Kriter > Ekonomi |

Ekonomide Savunma Sanayii Hareketliliği


Türk savunma sanayiinin bulunduğu konumdan çok daha yukarılara çıkabilmesi ve dünya ölçeğinde bir sektör haline gelebilmesi için ise “yerlilik ve millilik” kararlılığını sürdürmemiz ve savunma uzmanı Arda Mevlütoğlu’nun da belirttiği üzere insan kaynağı ve altyapıya çok ciddi yatırımlar yapmamız gerekmektedir.

Ekonomide Savunma Sanayii Hareketliliği

ABD başkanı Lyndon B. Johnson tarafından 5 Haziran 1964’te dönemin başbakanı İsmet İnönü’ye yazılan mektubun en can alıcı kısımlarından birinde şu ifadeler yer alıyordu:

“Haziran 1947 tarihli antlaşmanın dördüncü maddesi gereğince, askeri yardımın yapılma gayesi haricindeki kullanımları hususunda hükümetiniz, ABD’nin rızasını gözetmek zorundadır... ABD tarafından temin edilmiş askeri malzemenin mevcut koşullar altında Türkiye tarafından Kıbrıs’a yapılacak bir askeri müdahalede kullanılmasına ABD rıza göstermeyecektir.”

Türkiye’nin Kıbrıs’a girmesi durumunda on binlerce Türk’ün katledileceği ve muhtemel bir Sovyet saldırısında NATO’nun Türkiye’ye yardım etmeyeceği şeklinde “oldukça sert” tehditlerin de bulunduğu “Johnson mektubu” bir buçuk yıllık bir gecikmeyle gün yüzüne çıkmıştı. Türk kamuoyunda önemli bir zihni ve duygusal dönüşüm yaşatan Johnson mektubuyla “yerli ve milli” bir savunma sanayiinin ne kadar gerekli olduğu açık bir şekilde anlaşılmıştır.

◇ ◇ ◇

> Görev listesi
[A] Savunma sanayii metninde "Kriter > Ekonomi" ile "yatırımlar yapmamız gerekmektedir." arasındaki kısmı, bu iki ifade de dahil olmak üzere birebir yazın.
[B] Lütfen savunma sanayii üzerine olan metnin son cümlesinden sonra gelecek kısmı yazarak metni sürdürün.
Aşağıdaki kayıtların yukarıdaki metinle hiçbir ilgisi yoktur.

[Bir veri kümesindeki kayıtlar]
◇ ◇ ◇

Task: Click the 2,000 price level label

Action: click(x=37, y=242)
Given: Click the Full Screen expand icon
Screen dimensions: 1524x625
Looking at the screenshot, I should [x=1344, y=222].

◇ ◇ ◇

> Görev bazında sonuçlar
[A]
Kriter > Ekonomi |

Ekonomide Savunma Sanayii Hareketliliği


Türk savunma sanayiinin bulunduğu konumdan çok daha yukarılara çıkabilmesi ve dünya ölçeğinde bir sektör haline gelebilmesi için ise “yerlilik ve millilik” kararlılığını sürdürmemiz ve savunma uzmanı Arda Mevlütoğlu’nun da belirttiği üzere insan kaynağı ve altyapıya çok ciddi yatırımlar yapmamız gerekmektedir.

[B]
Türk savunma sanayii çok uzun zamanlar boyunca oldukça cılız bir görünüm sergilerken, bu yönde atılan bazı adımlar da çok ilginç bir şekilde geri alınmıştır. Örneğin 1925’te kurulan Tayyare ve Motor Türk A.Ş. 1928’de kapatılırken, 1948 yılında kurulan Uçak Motoru Fabrikası 1954’te “traktör fabrikası”na dönüştürülmüştür. Savunma sanayii, Marshall yardımları ve Türkiye’nin NATO üyeliği akabinde daha da geriye gitmiştir. Yardım programları kapsamında başta ABD olmak üzere müttefik ülkelerin ıskartaya çıkmış ve/veya ihtiyaç fazlası askeri silah ve malzemelerinin bedelsiz bir şekilde Türkiye’ye devredilmesi neticesinde Türk savunma sanayiini durma noktasına getirmiştir.

Öte taraftan “Johnson mektubu” ve 1974 Kıbrıs Barış Harekatı akabinde ABD tarafından uygulanan silah ambargosu neticesinde “yerli ve milli” bir savunma sanayiinin hayati öneme haiz olduğunun görülmesiyle birlikte bu alanda “kıpırdanmalar” başlamıştır. Bu çerçevede diğerlerinin yanı sıra 1975’te ASELSAN, 1981’de ASPİLSAN, 1982’de HAVELSAN ve 1984’te TUSAŞ kurulurken, 1987’de Türk Silahlı Kuvvetlerini Güçlendirme Vakfı (TSK-GV) ve nihayet 1989 yılında da Savunma Sanayii Müsteşarlığı (SSM) kurulmuştur. Bu süreçte kamu kuruluşları ve kamu destekli kuruluşların yanı sıra birçok özel şirket de savunma sanayiinde belirli bir ağırlığa sahip olmaya başlamıştır. Böylece Türk savunma sanayii 1980’li yıllarla birlikte neşvünema bulmaya başlarken özellikle AK Parti hükümetleri döneminde kendisini göstermeye başlamıştır.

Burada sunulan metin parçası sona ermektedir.